Of twin-bearing eggs.
Twin-bearing eggs are such as produce twin chickens, and according to Aristotle,[196] “are possessed of two yelks, which, in some are separated by a layer of thin albumen, that they may less encroach on one another; in others, however, there is nothing of the sort, and then the two yelks are in contact.”
I have frequently seen twin eggs, each of the yelks in which was surrounded by an albumen, with common and proper membranes surrounding them. I have also met with eggs having two yelks connate, as it were, both of which were embraced by a single and common albumen.
“Some fowls” says Aristotle,[197] “always produce twins, in which the particulars relating to the yelk that have been stated are clearly perceived. A certain fowl laid within two of twenty eggs, all of which, except those that were unprolific, produced twins. Of the twins, however, one was always larger, the other smaller, and the smaller chick was frequently deformed in addition.”

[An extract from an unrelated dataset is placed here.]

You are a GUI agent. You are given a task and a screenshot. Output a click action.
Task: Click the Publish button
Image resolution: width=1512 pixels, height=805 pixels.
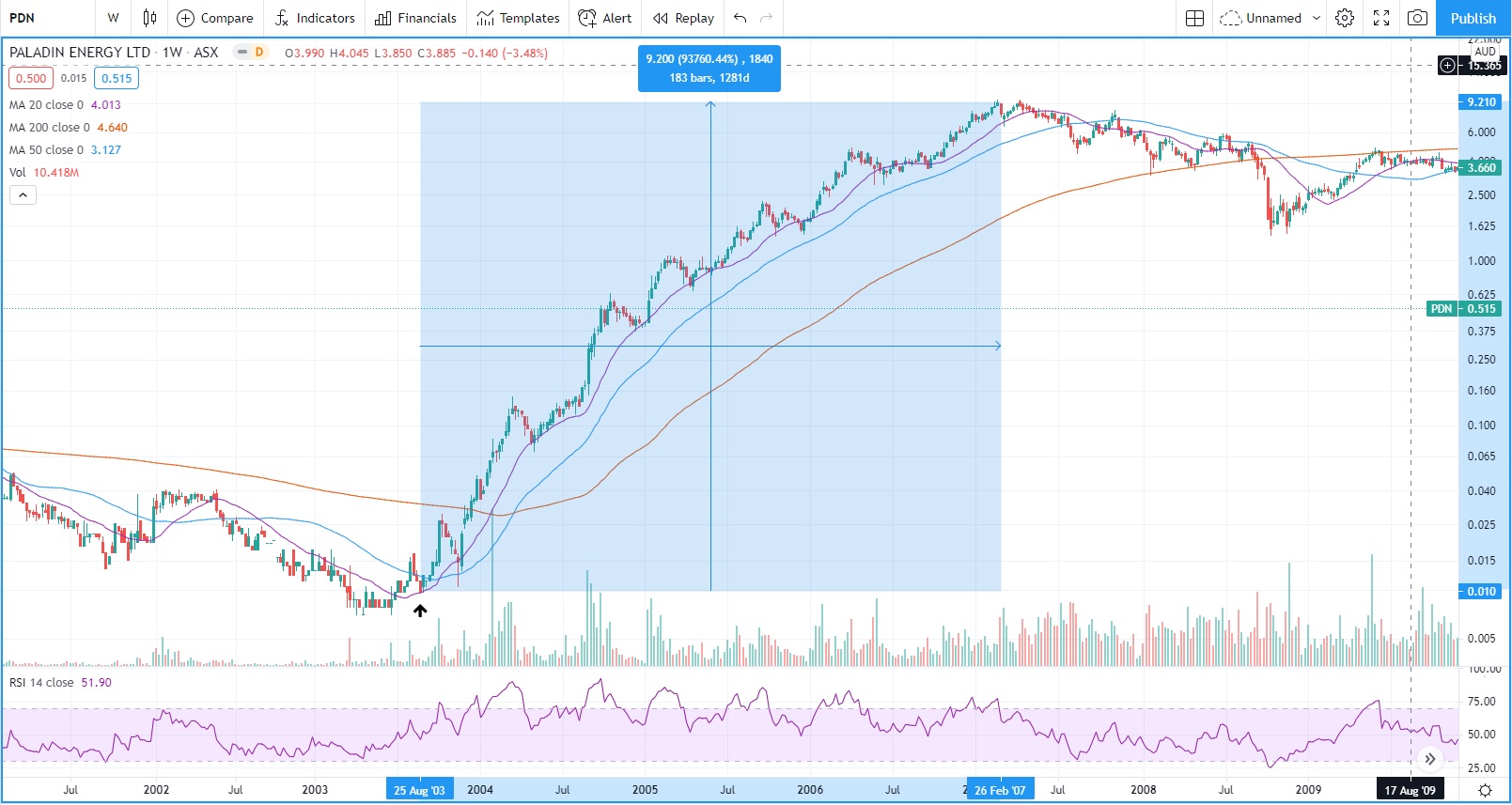tap(1473, 18)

With us twin eggs are occasionally produced, and twin chicks too, although very rarely, are engendered. I have never myself, however, seen both of these chicks live and thrive; one of them either died within the egg or at the time of the exclusion. And this the words of Aristotle prepare us to expect, when he says “one of the two is larger, the other smaller;” this is as much as to say that one of them is stronger and of greater age, the other weaker and less prepared for quitting the shell: my own opinion therefore is, that the two yelks are of different origins and maturity. It is therefore scarcely possible but that the stronger and more advanced chick, if the egg be broken and it emerge into the light, will cause the blight and abortion of the other. But if the stronger bird do not chip the shell, he himself is threatened with a present danger, viz. want of air. At the exclusion from the shell, consequently, certain death hangs over one or other, if not over both.

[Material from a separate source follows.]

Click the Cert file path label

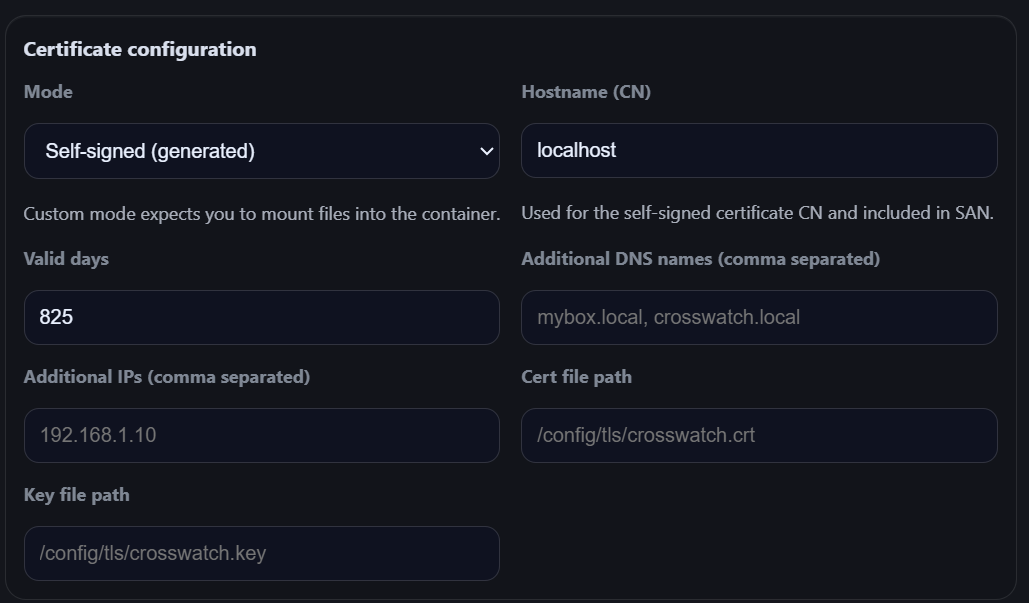576,377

Fabricius either not observing the above words of Aristotle, or neglecting them, says: “If an egg have now and then two yelks, it engenders a chick having four legs or wings, and two heads—a monster, in short; never two chicks distinct from one another, and that can be spoken of as a pair; there is but one trunk, to which are appended two heads, &c.”

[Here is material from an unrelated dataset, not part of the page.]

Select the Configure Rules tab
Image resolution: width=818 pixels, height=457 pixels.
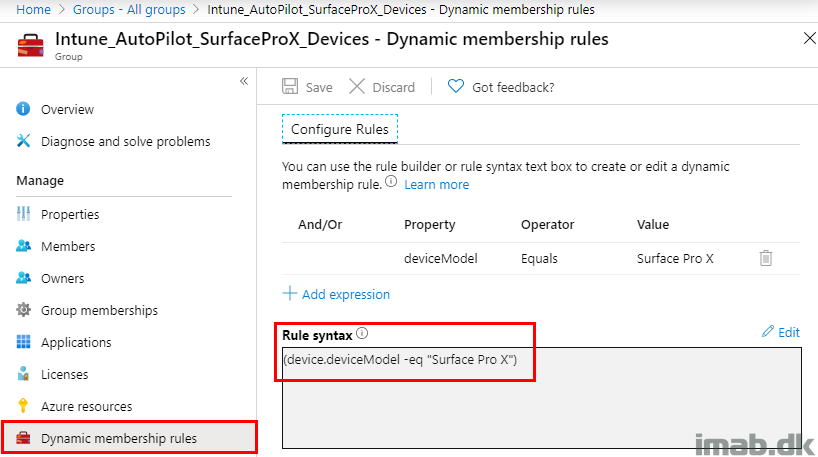pyautogui.click(x=340, y=129)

Whence we may infer that he himself had never seen nor heard from credible persons that such eggs produce two pullets, and therefore that he agrees with me in regarding such eggs as rare, and in holding that they never produce two chicks both alike capable of living.
I am surprised nevertheless that, with the authority of Aristotle before him, he should have said that “two chicks, distinct and separate, are never produced from such eggs,” but always a monster; the rather as he thinks that the embryo is engendered from the chalazæ as from the appropriate matter, and he could not but see that there are four chalazæ in every twin-egg.
I should rather imagine that when two vitelli are included by the same albumen in a twin-egg, and are so intimately associated that their cicatriculæ, when they are resolved together, constitute a single eye or colliquament, may engender a monstrous embryo with four feet, two heads, &c., because I see nothing to hinder this; and such a production do I conceive to have been engendered by the egg of which Fabricius speaks.
But where two yelks have existed separately, parted by their several membranes, and furnished with chalazæ, albumens, and all else requisite to the generation of the chick, I hold that we must conclude, with Aristotle, that such an egg, as it has all the parts of two eggs except the shell, so does it also possess the faculty or faculties of as many; and unless it be a wind or barren egg, that it will for the most part produce two embryos, and but rarely a single monstrous individual.